Fast-forward a dozen years, and these dangers are more acute during the time of COVID-19. Not surprisingly, the pandemic has given meme creators a rich source of inspiration. 

The nature of memes demands a constant cycle of new, trendy posts daily, or even hourly, since the sites they are posted on, such as Reddit and Instagram, constantly refresh with new content. The ones deemed the funniest rise to the tops of pages, where they are seen by thousands, while the lackluster are buried under hundreds of new posts.

Seeking fame, many meme creators don’t even think about the potential consequences of their posts; they instead treat their memes as sources of mere entertainment or ways to gain internet points such as Reddit upvotes or Instagram likes. 

Examples of distasteful memes are common. One such meme about COVID-19 reads “When the Chinese student starts coughing” with pictures implying death, while another pokes fun at how dangerous the disease is by saying “If the coronavirus is so deadly, why hasn’t it wiped out the homeless? They live outside. There is no social distancing and they can’t wash their hands.” 

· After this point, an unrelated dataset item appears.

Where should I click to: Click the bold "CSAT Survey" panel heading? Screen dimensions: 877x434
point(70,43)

Sophomore Enoch Jung believes that memes should not make light of topics that others may care about deeply.

“I remember seeing a meme about religion once that made me very angry and frustrated,” he said. “It doesn’t feel good to have these jokes mocking things that you take seriously.”

In reality, most creators try to avoid offending someone when creating a meme that focuses on a serious topic such as the coronavirus, but they often don’t realize the extent their memes can be offensive to someone. Memes they view as harmless can come off as extremely rude and condescending for others.

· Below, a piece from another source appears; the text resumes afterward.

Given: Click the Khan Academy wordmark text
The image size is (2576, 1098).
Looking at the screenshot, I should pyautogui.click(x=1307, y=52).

“It's not like you want to make fun of the bad things that are happening,” said Reddit user and avid meme creator u/Floof_Buunies. “You just want to make something that blows up and makes people laugh.”

Religion can be one of the more touchy topics that appear in memes. Memes that incorporate religion and other topics such as race, gender, or politics always have the possibility to offend someone, but they are still some of the most commonly made memes on the Internet. 

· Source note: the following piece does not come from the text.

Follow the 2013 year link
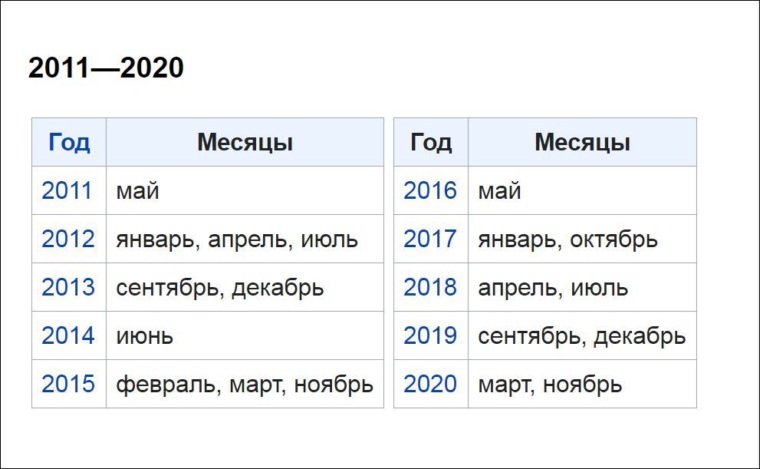This screenshot has width=760, height=469. pos(67,287)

And even for the people who are not personally offended by such memes, many still realize the potential impact of them on someone who has been affected by the situations these memes often make fun of. 

“When it’s not exaggerated too much or is oriented a certain way where people know it’s a joke, it’s fine,” sophomore Christian Li said. “When it goes overboard and becomes more of an insult than a meme, those who are on the receiving end will feel really hurt and offended.”  

Memes are simple, fun projects that people make to get laughs and likes from others. However, there is a line between harmless fun and offensive comments that some memes cross. When memes become offensive, they become less humorous and instead uncomfortable for others — and potentially libelous. If creators can keep these risks in mind, there are plenty of good jokes to tell without belittling others.